Carrie Nixon (26:37):
Well, Lee, this has been really interesting. I'm a huge advocate of home based care. I love the work that you're doing in smoothing that around the edges, that really neat. Before we wrap, just give us a sense of sort of where Reverence Care is in its life cycle. I know you're a fairly early stage company, but where are you now and what do you see in the next six months? And then anything else you'd like to leave us with?
Lee Teslik (27:04):
Yeah, no, absolutely. So it's funny actually, the first thing we did as a company was buy another company.
Carrie Nixon (27:10):
Oh, wow.
Lee Teslik (27:12):
So our automated scheduling platform is a company that had existed for several years in the UK and was actually working with the National Health Service over in the UK. And we wound up acquiring them and their technology.
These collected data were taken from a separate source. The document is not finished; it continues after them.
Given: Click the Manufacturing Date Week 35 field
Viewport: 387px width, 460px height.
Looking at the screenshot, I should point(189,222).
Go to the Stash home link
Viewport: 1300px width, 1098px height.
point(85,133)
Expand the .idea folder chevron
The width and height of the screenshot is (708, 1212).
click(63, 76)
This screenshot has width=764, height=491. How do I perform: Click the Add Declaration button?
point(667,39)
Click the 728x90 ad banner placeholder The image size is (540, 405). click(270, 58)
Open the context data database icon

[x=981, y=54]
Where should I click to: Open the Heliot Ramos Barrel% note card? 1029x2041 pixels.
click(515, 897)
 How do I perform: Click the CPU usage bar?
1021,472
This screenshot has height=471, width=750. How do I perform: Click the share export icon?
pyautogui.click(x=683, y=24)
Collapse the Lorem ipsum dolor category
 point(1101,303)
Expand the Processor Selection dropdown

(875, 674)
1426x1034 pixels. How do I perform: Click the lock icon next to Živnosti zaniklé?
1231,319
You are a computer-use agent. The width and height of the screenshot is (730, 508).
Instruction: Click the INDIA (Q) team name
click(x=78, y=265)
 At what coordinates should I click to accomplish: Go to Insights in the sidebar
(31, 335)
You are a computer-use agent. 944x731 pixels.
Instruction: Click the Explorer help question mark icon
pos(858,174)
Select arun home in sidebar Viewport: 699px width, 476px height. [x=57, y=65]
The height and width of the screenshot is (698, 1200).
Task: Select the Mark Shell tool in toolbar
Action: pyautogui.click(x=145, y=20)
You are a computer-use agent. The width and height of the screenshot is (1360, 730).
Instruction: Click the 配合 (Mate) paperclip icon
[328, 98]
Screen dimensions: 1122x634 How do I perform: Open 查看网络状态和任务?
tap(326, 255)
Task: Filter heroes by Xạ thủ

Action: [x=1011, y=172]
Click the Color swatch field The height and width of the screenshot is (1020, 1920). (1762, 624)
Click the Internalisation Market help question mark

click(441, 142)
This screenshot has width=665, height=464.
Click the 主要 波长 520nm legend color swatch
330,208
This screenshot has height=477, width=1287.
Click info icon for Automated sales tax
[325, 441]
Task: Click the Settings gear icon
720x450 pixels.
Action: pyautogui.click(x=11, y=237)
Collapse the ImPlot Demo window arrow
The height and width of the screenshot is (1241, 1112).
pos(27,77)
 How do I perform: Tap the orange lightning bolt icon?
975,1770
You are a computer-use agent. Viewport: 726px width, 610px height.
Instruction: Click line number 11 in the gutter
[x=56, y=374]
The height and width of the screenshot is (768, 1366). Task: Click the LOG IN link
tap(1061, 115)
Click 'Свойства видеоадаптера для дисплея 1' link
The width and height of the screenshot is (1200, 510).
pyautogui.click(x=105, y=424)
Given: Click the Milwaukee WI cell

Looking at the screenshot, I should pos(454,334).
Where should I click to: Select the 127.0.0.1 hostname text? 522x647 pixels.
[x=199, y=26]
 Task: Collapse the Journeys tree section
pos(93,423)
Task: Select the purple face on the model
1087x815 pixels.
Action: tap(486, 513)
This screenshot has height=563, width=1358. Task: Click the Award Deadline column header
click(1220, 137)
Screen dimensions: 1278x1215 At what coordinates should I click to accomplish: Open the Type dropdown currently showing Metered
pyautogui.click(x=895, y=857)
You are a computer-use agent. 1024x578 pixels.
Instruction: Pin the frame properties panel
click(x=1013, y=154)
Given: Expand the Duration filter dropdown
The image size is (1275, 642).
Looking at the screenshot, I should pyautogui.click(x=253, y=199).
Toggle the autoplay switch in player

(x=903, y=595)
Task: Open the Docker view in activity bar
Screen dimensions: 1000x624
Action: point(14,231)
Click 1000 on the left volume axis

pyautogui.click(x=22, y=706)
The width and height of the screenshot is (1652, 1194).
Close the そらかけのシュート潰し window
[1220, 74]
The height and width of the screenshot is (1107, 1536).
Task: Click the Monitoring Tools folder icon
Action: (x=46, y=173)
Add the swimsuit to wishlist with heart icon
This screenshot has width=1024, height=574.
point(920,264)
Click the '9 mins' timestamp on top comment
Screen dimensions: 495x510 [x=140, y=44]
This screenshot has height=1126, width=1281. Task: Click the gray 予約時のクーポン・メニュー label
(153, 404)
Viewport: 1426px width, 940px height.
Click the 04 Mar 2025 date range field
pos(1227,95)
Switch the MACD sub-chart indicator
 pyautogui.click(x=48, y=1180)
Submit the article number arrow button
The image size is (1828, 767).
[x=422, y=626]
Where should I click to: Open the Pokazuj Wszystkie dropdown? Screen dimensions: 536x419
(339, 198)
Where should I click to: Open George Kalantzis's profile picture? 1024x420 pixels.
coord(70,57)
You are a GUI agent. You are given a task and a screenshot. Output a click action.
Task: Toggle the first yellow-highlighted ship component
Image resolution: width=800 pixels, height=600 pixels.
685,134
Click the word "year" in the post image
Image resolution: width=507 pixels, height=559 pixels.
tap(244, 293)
So while Reverence is a relatively new company here, we launched with a technology that was commercially proven and had a track record out in the market. So it in that sense that, that's great. Cause it means we're not sitting on our hands doing a bunch of build. We are simultaneously now partnering with kind of two forms of of provider groups. One is as I mentioned entities that are discharging folks into home based care. And the other is really any provider group that is sending people into home based care settings and wants to optimize how they're thinking about workforce and how they're thinking about deployments and how they're thinking about automated scheduling. So we're doing both of those things simultaneously at this point. And getting great market feedback and feeling good.
Carrie Nixon (28:29):
Excellent. That is a good place to be, no doubt. So thank you so much for taking the time to join us today. I have really enjoyed learning about Reverence Care and I am looking forward to seeing your progress going forward.
Lee Teslik (28:41):
Thank you. Thank you so much for having me.
Carrie Nixon (28:44):
All right, everyone, please join us for another episode of Decoding Healthcare Innovation two weeks from now. Take care.